Thursday, April 21, 2011

Let's get tough on the prison agenda


I haven’t done a rant lately about justice issues – but this great cartoon from the Toronto Star has inspired me to vent again. Well, that the way the Conservatives keep drumming out ‘tough on crime’ rhetoric that flies in the face of research, reports and basic common sense.

Crime rates have steadily declined over the last 10 years and yet so many candidates in this election keep emphasizing how they are going to fight crime and get tough on criminals.

Even if crime was they kind of large-scale problem they would like us to believe, certainly it would make sense to implement practices that have been proven to actually lower crime rates. But no, our government seems intent on building more prisons and filling them with more people - even though incarceration is not as effective in lowering crime rates and recidivism compared with prevention, treatment, and community-led programs.

Corrections Canada currently spends just over $2,200,000,000 a year on prisons. And now there are plans to build 2,700 additional prison beds at a cost of $2,100,000,000 ($800,000 per bed). This makes no sense and Canadians should be outraged.

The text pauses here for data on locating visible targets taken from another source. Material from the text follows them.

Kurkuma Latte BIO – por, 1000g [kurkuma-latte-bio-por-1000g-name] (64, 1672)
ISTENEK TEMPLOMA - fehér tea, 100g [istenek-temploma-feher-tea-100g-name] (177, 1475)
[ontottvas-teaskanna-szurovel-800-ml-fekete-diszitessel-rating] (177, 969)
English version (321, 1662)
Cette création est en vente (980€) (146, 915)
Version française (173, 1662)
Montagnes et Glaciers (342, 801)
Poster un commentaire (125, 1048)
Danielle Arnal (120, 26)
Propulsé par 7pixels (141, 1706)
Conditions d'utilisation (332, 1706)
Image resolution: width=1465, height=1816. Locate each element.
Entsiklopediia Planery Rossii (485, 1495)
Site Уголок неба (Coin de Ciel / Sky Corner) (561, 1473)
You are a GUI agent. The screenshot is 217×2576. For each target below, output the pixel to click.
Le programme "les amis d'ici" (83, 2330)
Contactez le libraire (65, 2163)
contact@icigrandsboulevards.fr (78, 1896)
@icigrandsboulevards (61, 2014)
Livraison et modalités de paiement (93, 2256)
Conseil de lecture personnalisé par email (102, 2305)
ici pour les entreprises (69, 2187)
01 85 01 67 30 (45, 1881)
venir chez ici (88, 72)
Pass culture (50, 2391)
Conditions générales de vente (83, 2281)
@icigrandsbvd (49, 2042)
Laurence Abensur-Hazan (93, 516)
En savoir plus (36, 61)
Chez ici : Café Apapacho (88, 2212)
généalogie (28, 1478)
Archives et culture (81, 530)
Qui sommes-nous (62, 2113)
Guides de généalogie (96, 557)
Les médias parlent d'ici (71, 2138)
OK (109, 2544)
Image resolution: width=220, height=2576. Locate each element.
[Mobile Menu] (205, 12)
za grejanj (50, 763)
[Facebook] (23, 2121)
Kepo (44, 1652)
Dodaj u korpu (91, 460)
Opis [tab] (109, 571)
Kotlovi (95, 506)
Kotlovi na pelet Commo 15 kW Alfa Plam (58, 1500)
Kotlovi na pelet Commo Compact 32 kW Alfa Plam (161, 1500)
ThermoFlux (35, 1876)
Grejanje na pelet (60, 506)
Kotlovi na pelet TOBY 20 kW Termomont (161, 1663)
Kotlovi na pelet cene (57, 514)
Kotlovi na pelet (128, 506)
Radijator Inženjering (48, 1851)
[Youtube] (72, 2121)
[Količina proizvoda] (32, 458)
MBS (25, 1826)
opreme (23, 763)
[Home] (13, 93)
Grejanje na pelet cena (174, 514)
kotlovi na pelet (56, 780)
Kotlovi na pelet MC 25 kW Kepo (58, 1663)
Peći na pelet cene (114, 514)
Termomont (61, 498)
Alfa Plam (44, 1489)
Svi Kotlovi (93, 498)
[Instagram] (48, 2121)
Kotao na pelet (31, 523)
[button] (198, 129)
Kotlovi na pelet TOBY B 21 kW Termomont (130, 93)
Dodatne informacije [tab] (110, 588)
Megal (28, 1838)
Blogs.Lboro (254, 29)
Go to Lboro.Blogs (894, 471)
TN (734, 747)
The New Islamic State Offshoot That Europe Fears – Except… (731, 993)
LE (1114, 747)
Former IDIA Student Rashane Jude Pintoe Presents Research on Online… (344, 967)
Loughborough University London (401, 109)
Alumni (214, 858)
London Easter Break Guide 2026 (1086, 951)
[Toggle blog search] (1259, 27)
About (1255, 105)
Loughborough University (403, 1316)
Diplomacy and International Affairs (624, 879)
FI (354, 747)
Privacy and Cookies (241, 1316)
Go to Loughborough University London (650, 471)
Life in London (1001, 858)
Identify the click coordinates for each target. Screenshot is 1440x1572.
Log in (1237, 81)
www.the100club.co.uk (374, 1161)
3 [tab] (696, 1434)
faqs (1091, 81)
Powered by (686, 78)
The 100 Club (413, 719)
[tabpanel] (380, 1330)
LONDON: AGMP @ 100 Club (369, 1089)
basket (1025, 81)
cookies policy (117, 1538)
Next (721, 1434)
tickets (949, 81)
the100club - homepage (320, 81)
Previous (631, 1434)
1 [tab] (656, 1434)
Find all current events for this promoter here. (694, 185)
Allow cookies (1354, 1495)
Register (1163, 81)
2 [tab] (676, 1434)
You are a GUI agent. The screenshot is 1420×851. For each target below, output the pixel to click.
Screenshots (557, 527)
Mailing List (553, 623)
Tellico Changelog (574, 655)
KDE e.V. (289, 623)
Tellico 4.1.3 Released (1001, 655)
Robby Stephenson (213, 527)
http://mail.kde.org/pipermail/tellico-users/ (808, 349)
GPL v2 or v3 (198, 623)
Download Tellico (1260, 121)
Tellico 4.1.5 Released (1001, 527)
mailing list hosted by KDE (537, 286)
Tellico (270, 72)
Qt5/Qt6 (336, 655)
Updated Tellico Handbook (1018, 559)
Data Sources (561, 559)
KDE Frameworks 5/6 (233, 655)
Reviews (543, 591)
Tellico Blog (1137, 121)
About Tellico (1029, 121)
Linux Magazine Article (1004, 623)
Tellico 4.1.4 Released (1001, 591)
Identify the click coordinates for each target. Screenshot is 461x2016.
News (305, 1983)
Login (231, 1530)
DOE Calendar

Be even more outraged when you look more closely at who exactly we are spending these billions of dollars on to warehouse in prisons. In provincial jails, close to 60% of the people in prison have not even been convicted – they are awaiting trial and may be found innocent or guilty of a crime not deserving jail. We keep clogging up the system with more people and paying $100,000 to $200,000 a year to keep them in jail while they wait. So much for due process or innocent until proven guilty.

Kim Pate of the Canadian Association of Elizabeth Fry Societies points out that over 80% of women in prison are incarcerated for poverty-related offences. Additionally, 82% of women who are federally sentenced in Canada have experienced physical or sexual abuse, 75% have less than a junior high school education, 34% are Indigenous, and the majority live with mental health issues.

It would be wonderful if during this election campaign Canadians challenged their local candidates and party leaders to present strategies for actually fixing our justice system.